Transcript
Pacific people are among fifteen artists exhibiting at Women's Work, including Sulieta Fieme'a Burrows, Juliana Browneyes-Clifford, Emily Mafile'o, Karlo Mila, Lisa Taouma and Tui Emma Gillies.
The show challenges old and new stereotypes around the work women do, considering how they can be celebrated, hidden or illuminated.
Co-curator Billie Lythberg says it's an opportunity for people to respond to traditional views of the tasks of women.
"Because so often these gendered ideas of work have been imposed I think by art historians, by anthropologists, by sociologists. We theorise, we write and then things seem to be set. Whereas within communities, especially with artists, things are so much more fluid so it is something we have talked about for a long time. And the possibility of having a show at Geoff Wilson gave us the chance to really crystalise that."

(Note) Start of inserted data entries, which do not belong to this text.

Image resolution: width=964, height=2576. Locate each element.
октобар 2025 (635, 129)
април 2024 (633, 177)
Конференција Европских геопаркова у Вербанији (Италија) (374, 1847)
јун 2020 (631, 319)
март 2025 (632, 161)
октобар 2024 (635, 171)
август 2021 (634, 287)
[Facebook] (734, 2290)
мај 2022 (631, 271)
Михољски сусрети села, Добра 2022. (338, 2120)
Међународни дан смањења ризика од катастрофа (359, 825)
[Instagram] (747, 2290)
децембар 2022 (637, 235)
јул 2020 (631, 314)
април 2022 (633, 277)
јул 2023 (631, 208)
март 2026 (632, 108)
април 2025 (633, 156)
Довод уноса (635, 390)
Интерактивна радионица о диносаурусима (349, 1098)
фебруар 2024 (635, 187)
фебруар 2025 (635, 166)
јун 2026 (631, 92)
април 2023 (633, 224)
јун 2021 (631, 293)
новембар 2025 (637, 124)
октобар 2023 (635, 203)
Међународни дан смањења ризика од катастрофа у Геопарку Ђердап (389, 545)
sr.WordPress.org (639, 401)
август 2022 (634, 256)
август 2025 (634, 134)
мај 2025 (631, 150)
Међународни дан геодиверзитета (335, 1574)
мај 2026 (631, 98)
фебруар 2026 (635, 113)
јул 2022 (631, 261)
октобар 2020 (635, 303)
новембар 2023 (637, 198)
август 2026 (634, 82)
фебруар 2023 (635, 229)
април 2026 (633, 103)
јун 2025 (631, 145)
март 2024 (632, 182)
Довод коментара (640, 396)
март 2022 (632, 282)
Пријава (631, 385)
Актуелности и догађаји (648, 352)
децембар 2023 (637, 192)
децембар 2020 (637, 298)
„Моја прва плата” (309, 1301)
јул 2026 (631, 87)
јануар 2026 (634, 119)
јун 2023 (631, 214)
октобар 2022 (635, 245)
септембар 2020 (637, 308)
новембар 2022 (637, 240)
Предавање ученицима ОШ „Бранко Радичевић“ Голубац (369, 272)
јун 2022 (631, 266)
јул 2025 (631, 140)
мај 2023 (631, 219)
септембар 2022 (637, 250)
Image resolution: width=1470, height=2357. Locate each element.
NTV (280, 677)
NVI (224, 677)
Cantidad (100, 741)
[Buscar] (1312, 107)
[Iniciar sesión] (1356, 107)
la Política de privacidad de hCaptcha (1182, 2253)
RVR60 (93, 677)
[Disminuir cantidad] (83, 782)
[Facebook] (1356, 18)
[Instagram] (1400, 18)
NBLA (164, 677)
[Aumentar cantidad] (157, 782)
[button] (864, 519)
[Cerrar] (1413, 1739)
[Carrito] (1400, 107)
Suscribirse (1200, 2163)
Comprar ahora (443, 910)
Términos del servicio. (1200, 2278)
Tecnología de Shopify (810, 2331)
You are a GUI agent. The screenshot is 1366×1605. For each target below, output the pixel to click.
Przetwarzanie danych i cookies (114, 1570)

Co-curator and lead artist, Tui Emma Gillies, has contributed a tapa cloth piece constructed around the Tongan word for women, fēfine.
Her first piece has a woman breastfeeding with an umbilical cord around her neck that goes down to her heart and is painted onto tapa.
"There is a baby in there and she's trying to look the part and she's trying to [look at] what the expectations of a mother are today is to just be able to continue to look good and also be able to raise children, sort of like superwoman. So I wanted to portray that in a piece of art."
Tui Gillies says she included her Tongan mother Sulieti Burrow's work as she produced a traditional flower piece for the show.
"She's one of those traditional artists who is an old master of what she does and it was an opportunity to showcase a woman, a very strong woman, whose like I said, traditional. So it is good to put her in the show as you need more of these elder people in the shows cos these are the ones who we all pull our strength from and we get our ideas from."
Male Maori artist Jimmy James Kouratoras says he was glad to contribute a painting of a madonna type image that is like a mother figure looking out for us in the afterlife.
"It was a challenge in one way - but on the other hand an opportunity to strip away that masculine kind of hard edge kind of stake my territory to be like no, I actually have an understanding of what a women's work is from a mother's perspective to raise kids and on the other hand to have a child and so I put myself in the middle there."
The exhibition is on at the Northtec Geoff Wilson Gallery until June 9.